PROBLEM DETAILS:
Every entry needs to be reproduced exactly.
-- Opening Marker --
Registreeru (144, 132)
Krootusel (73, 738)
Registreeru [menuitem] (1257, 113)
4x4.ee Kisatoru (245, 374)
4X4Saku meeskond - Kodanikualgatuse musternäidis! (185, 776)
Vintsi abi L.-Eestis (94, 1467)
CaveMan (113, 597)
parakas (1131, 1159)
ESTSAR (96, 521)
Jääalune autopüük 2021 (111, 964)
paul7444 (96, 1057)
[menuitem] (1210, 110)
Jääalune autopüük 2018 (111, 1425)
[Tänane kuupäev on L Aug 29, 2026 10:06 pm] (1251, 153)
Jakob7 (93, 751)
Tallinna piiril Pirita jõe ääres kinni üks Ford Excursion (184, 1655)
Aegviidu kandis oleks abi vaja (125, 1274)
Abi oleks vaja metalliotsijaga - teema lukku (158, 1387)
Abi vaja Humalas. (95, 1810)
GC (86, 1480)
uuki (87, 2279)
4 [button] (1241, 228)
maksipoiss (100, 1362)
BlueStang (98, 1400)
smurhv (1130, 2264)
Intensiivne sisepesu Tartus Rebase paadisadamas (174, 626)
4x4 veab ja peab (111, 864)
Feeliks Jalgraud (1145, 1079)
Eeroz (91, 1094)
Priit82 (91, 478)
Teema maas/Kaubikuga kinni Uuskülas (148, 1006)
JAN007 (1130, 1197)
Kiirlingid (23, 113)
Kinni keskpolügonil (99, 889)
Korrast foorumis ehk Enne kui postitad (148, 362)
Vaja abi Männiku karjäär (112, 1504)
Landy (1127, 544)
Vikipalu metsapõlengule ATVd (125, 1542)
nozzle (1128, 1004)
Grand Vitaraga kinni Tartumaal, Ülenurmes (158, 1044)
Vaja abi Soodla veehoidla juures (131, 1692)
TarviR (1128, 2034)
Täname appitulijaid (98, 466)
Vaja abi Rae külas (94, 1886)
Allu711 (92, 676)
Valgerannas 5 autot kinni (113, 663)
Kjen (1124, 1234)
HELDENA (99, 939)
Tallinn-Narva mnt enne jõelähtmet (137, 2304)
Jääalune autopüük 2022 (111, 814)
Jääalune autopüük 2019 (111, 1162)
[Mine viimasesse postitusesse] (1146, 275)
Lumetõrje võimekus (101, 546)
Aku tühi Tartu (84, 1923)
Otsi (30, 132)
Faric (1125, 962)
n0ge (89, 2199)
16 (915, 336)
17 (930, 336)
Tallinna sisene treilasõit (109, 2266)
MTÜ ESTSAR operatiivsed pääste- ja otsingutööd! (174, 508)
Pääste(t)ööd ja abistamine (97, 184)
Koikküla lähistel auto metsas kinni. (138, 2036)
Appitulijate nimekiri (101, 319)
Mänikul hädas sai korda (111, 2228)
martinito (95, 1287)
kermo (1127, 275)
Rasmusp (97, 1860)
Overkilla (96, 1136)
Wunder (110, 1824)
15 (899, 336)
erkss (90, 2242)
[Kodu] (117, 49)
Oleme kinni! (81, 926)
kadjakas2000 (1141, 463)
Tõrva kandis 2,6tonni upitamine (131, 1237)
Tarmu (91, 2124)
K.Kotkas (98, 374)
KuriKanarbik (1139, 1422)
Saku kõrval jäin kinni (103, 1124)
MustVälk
-- Closing Marker --
RESULT OF THIS EXERCISE:
Registreeru (144, 132)
Krootusel (73, 738)
Registreeru [menuitem] (1257, 113)
4x4.ee Kisatoru (245, 374)
4X4Saku meeskond - Kodanikualgatuse musternäidis! (185, 776)
Vintsi abi L.-Eestis (94, 1467)
CaveMan (113, 597)
parakas (1131, 1159)
ESTSAR (96, 521)
Jääalune autopüük 2021 (111, 964)
paul7444 (96, 1057)
[menuitem] (1210, 110)
Jääalune autopüük 2018 (111, 1425)
[Tänane kuupäev on L Aug 29, 2026 10:06 pm] (1251, 153)
Jakob7 (93, 751)
Tallinna piiril Pirita jõe ääres kinni üks Ford Excursion (184, 1655)
Aegviidu kandis oleks abi vaja (125, 1274)
Abi oleks vaja metalliotsijaga - teema lukku (158, 1387)
Abi vaja Humalas. (95, 1810)
GC (86, 1480)
uuki (87, 2279)
4 [button] (1241, 228)
maksipoiss (100, 1362)
BlueStang (98, 1400)
smurhv (1130, 2264)
Intensiivne sisepesu Tartus Rebase paadisadamas (174, 626)
4x4 veab ja peab (111, 864)
Feeliks Jalgraud (1145, 1079)
Eeroz (91, 1094)
Priit82 (91, 478)
Teema maas/Kaubikuga kinni Uuskülas (148, 1006)
JAN007 (1130, 1197)
Kiirlingid (23, 113)
Kinni keskpolügonil (99, 889)
Korrast foorumis ehk Enne kui postitad (148, 362)
Vaja abi Männiku karjäär (112, 1504)
Landy (1127, 544)
Vikipalu metsapõlengule ATVd (125, 1542)
nozzle (1128, 1004)
Grand Vitaraga kinni Tartumaal, Ülenurmes (158, 1044)
Vaja abi Soodla veehoidla juures (131, 1692)
TarviR (1128, 2034)
Täname appitulijaid (98, 466)
Vaja abi Rae külas (94, 1886)
Allu711 (92, 676)
Valgerannas 5 autot kinni (113, 663)
Kjen (1124, 1234)
HELDENA (99, 939)
Tallinn-Narva mnt enne jõelähtmet (137, 2304)
Jääalune autopüük 2022 (111, 814)
Jääalune autopüük 2019 (111, 1162)
[Mine viimasesse postitusesse] (1146, 275)
Lumetõrje võimekus (101, 546)
Aku tühi Tartu (84, 1923)
Otsi (30, 132)
Faric (1125, 962)
n0ge (89, 2199)
16 (915, 336)
17 (930, 336)
Tallinna sisene treilasõit (109, 2266)
MTÜ ESTSAR operatiivsed pääste- ja otsingutööd! (174, 508)
Pääste(t)ööd ja abistamine (97, 184)
Koikküla lähistel auto metsas kinni. (138, 2036)
Appitulijate nimekiri (101, 319)
Mänikul hädas sai korda (111, 2228)
martinito (95, 1287)
kermo (1127, 275)
Rasmusp (97, 1860)
Overkilla (96, 1136)
Wunder (110, 1824)
15 (899, 336)
erkss (90, 2242)
[Kodu] (117, 49)
Oleme kinni! (81, 926)
kadjakas2000 (1141, 463)
Tõrva kandis 2,6tonni upitamine (131, 1237)
Tarmu (91, 2124)
K.Kotkas (98, 374)
KuriKanarbik (1139, 1422)
Saku kõrval jäin kinni (103, 1124)
MustVälk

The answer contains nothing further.